Information supplied
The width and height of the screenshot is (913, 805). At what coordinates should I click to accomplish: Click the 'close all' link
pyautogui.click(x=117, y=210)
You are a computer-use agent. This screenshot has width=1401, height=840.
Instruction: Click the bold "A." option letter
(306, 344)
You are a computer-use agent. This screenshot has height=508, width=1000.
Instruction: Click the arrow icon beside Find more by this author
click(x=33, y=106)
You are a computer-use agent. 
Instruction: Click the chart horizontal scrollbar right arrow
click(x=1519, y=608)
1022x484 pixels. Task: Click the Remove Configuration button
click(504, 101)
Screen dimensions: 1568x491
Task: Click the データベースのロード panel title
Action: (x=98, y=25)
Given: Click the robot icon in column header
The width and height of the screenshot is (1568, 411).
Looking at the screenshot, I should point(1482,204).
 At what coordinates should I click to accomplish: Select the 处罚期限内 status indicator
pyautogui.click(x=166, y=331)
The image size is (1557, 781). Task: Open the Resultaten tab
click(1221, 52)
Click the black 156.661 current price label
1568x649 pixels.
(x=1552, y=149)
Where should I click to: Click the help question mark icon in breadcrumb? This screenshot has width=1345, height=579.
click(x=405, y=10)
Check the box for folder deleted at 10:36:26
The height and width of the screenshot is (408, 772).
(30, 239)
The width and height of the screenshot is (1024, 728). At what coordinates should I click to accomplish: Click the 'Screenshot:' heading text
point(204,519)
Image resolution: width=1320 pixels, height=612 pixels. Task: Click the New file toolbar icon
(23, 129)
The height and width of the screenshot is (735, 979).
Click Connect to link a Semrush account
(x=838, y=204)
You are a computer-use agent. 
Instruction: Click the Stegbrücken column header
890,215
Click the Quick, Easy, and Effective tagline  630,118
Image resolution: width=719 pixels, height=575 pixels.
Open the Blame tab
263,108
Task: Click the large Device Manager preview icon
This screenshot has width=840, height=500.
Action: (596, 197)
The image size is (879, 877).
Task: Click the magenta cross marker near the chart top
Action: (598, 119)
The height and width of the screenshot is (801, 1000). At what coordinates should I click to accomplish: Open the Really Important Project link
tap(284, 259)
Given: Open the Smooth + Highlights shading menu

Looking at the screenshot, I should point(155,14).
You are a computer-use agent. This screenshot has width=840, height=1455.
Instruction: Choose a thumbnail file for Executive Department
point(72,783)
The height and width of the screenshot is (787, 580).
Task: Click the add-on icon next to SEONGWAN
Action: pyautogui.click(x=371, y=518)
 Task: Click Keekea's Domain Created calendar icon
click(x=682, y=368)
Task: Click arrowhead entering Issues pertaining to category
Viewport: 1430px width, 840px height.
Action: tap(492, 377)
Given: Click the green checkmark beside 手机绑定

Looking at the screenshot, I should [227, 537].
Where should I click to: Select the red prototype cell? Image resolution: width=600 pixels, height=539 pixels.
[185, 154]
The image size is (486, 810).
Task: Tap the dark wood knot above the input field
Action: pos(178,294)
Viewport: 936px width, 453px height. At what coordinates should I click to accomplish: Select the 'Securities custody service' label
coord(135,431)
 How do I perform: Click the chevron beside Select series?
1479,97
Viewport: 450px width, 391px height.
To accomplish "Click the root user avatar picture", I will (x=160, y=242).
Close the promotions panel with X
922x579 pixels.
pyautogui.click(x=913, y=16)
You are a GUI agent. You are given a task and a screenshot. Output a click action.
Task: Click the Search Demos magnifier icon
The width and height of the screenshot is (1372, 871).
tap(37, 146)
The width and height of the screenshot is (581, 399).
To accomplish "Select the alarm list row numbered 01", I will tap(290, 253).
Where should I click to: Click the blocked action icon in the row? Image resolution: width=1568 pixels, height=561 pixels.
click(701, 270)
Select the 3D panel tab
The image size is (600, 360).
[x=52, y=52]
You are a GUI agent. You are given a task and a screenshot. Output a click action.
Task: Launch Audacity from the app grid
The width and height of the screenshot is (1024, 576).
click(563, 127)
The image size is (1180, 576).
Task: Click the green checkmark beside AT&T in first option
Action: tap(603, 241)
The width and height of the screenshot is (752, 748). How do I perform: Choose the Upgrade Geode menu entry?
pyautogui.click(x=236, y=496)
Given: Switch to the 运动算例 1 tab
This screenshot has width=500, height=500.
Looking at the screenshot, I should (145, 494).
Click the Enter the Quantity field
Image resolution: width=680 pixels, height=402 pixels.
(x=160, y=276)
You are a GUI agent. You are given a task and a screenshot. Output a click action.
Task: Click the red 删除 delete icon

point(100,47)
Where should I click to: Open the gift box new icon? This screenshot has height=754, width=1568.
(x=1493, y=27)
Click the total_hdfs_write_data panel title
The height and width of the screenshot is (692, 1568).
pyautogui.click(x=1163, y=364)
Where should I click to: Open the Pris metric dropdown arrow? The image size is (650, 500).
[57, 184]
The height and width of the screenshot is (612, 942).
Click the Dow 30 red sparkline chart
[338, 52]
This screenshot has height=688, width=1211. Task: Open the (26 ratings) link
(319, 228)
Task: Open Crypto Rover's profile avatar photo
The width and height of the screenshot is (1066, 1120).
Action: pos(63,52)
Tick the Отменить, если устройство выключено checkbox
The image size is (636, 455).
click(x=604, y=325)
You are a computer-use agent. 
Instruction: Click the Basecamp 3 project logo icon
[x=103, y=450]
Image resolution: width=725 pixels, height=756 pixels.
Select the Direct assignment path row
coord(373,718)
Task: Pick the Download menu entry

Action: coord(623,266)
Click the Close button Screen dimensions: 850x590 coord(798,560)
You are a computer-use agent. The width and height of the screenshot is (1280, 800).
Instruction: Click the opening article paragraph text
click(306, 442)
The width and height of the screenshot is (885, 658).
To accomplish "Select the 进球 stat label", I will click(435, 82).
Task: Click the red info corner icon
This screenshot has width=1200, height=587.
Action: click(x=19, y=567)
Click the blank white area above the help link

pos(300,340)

Task requirements
Check each line of the material for the string "computer", then state how many lines have it and nothing more.

Written solution
7